I have a question for the folks who think AGI alignment is achievable in the near term in small steps or by limiting AGI behavior to make it safe. How hard will it be to achieve alignment for simple organisms as a proof of concept for human value alignment? How hard would it be to put effective limits or guardrails on the resulting AGI if we let the organisms interact directly with the AGI while still preserving their values? Imagine a setup where interactions by the organism must be interpreted as requests for food, shelter, entertainment, uplift, etc. and where not responding at all is also a failure of alignment because the tool is useless to the organism.
Consider a planaria with relatively simple behaviors and well-known neural structure. What protocols or tests can be used to demonstrate that an AGI makes decisions aligned with planaria values?
Do we need to go simpler and achieve proof-of-concept alignment with virtual life? Can we prove glider alignment by demonstrating an optimization process that will generate a Game of Life starting position where the inferred values of gliders are respected and fulfilled throughout the evolution of the game? This isn’t a straw man; a calculus for values has to handle the edge-cases too. There may be a very simple answer of moral indifference in the case of gliders but I want to be shown why the reasoning is coherent when the same calculus will be applied to other organisms.
As an important aside, will these procedures essentially reverse-engineer values by subjecting organisms to every possible input to see how they respond and try to interpret those responses, or is there truly a calculus of values we expect to discover that correctly infers values from the nature of organisms without using/simulating torture?
I have no concrete idea how to accomplish the preceding things and don’t expect that anyone else does either. Maybe I’ll be pleasantly surprised.
Barring this kind of fundamental accomplishment for alignment I think it’s foolhardy to assume ML procedures will be found to convert human values into AGI optimization goals. We can’t ask planaria or gliders what they value and we will have to reason it out from first principles, and AGI will have to do the same for us with very limited help from us if we can’t even align for planaria. Claiming that planaria or gliders don’t have values or that they are not complex enough to effectively communicate their values are both cop-outs. From the perspective of an AGI we humans will be just as inscrutable, if not moreso. If values are not unambiguously well-defined for gliders or planaria then what hope do we have of stumbling onto well-defined human values at the granularity of AGI optimization processes? In the best case I can imagine a distribution of values-calculuses with different answers for these simple organisms but almost identical answers for more complex organisms, but if we don’t get that kind of convergence we better be able to rigorously tell the difference before we send an AGI hunting in that space for one to apply to us.

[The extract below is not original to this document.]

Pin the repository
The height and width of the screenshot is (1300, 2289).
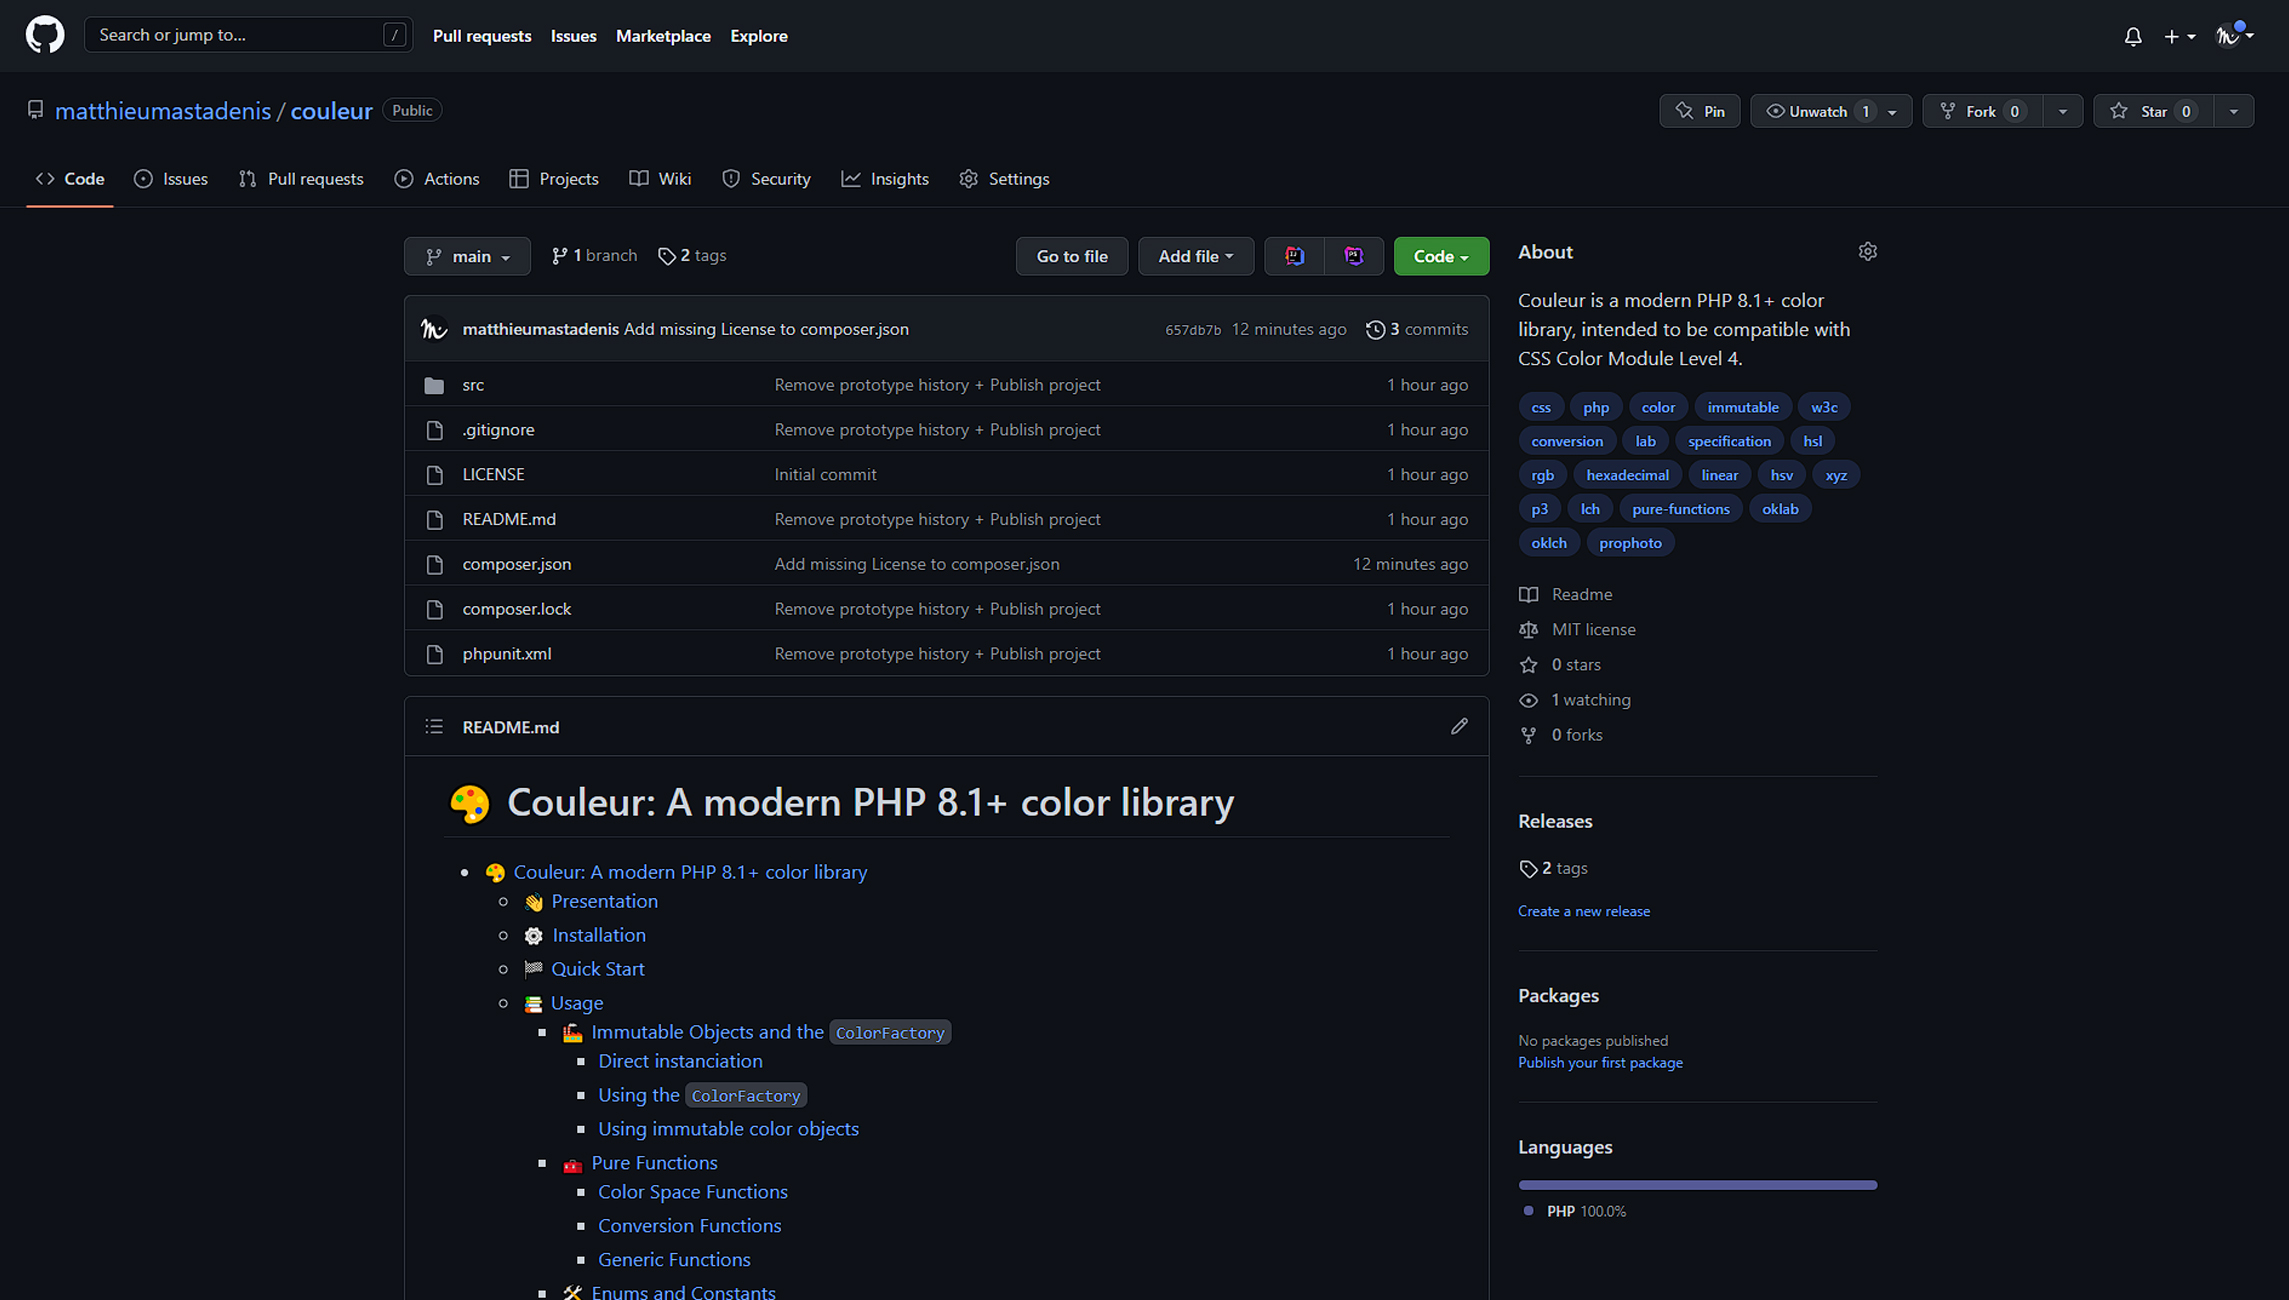coord(1699,111)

Can we prove glider alignment by demonstrating an optimization process that will generate a Game of Life starting position where the inferred values of gliders are respected and fulfilled throughout the evolution of the game?
Here’s a scheme for glider alignment. Train your AGI using deep RL in an episodic Game of Life. At each step, it gets +1 reward every time the glider moves forward, and −1 reward if not (i.e. it was disrupted somehow).
I assume you are not happy with this scheme because the we arbitrarily picked out values for gliders?
Good news! While gliders can’t provide the rewards to the AGI (in order to define their values themselves), humans can provide rewards to the AI systems they are training (in order to define their values themselves). This is the basic (relevant) difference between humans and gliders, and is why I think primarily about alignment to humans and not alignment to simpler systems.
(This doesn’t get into potential problems with inner alignment and informed oversight but I don’t think those change the basic point.)
Hm, upon more thought I actually kind of endorse this as a demo. I think we should be able to run an alignment scheme on c.
elegans and get out a universe full of well-fed worms, and that’s a decent sign that we didn’t screw up, despite the fact that it doesn’t engage with several key problems that arise in humans because we’re more complicated, have preferences about pur preferences, etc. No weird worm-stimulation should be needed. But we do have to accept that we’re not getting some notion of values independent of an act of interpretation.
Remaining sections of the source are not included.